*EXERCISE REQUIREMENTS*: Search the entries for the word "computer" and report each line that has it.

*INPUT MATERIAL*:
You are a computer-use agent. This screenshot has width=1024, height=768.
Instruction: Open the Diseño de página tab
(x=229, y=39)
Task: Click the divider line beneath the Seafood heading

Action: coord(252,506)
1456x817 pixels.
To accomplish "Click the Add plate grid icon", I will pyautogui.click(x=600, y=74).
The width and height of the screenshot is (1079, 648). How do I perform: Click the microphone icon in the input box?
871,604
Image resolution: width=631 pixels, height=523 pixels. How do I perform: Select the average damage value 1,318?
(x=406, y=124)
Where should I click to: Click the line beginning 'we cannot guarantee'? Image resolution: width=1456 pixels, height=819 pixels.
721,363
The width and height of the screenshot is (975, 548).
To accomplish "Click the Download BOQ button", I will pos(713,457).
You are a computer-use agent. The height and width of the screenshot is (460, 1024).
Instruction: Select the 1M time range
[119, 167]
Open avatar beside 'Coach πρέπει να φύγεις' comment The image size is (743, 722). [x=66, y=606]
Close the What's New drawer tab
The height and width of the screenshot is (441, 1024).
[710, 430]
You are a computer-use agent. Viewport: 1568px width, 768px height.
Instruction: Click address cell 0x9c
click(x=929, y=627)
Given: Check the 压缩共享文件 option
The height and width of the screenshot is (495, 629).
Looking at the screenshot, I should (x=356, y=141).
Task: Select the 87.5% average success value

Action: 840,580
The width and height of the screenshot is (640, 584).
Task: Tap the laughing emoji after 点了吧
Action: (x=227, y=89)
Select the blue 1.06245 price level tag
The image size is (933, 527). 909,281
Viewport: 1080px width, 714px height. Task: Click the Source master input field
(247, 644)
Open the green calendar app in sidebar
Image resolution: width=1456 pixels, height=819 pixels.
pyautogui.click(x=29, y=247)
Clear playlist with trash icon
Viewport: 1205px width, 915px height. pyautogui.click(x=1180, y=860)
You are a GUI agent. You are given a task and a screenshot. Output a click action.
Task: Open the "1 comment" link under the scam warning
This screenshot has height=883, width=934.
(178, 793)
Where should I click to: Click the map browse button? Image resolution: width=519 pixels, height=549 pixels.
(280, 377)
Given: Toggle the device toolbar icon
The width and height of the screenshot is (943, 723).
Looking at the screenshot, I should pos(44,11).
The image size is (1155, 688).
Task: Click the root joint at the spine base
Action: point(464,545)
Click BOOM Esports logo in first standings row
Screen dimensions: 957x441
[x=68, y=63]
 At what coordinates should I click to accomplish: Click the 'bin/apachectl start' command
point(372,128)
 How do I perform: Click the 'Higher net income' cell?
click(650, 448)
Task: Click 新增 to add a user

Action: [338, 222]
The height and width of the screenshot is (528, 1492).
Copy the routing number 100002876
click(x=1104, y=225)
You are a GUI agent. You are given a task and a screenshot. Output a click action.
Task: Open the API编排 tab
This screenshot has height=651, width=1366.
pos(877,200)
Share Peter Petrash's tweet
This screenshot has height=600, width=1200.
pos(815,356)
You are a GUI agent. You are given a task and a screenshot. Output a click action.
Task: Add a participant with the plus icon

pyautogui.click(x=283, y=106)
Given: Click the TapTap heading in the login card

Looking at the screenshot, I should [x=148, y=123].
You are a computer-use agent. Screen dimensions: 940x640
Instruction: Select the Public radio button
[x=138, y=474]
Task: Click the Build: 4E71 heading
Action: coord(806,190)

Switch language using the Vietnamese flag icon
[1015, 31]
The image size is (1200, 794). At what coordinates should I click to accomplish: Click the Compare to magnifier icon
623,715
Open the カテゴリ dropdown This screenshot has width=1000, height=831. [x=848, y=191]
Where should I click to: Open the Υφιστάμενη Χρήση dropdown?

*RESPONSE BELOW*:
You are a computer-use agent. This screenshot has width=1024, height=768.
You are a computer-use agent. The height and width of the screenshot is (460, 1024).
You are a computer-use agent. Viewport: 1568px width, 768px height.
You are a computer-use agent. Screen dimensions: 940x640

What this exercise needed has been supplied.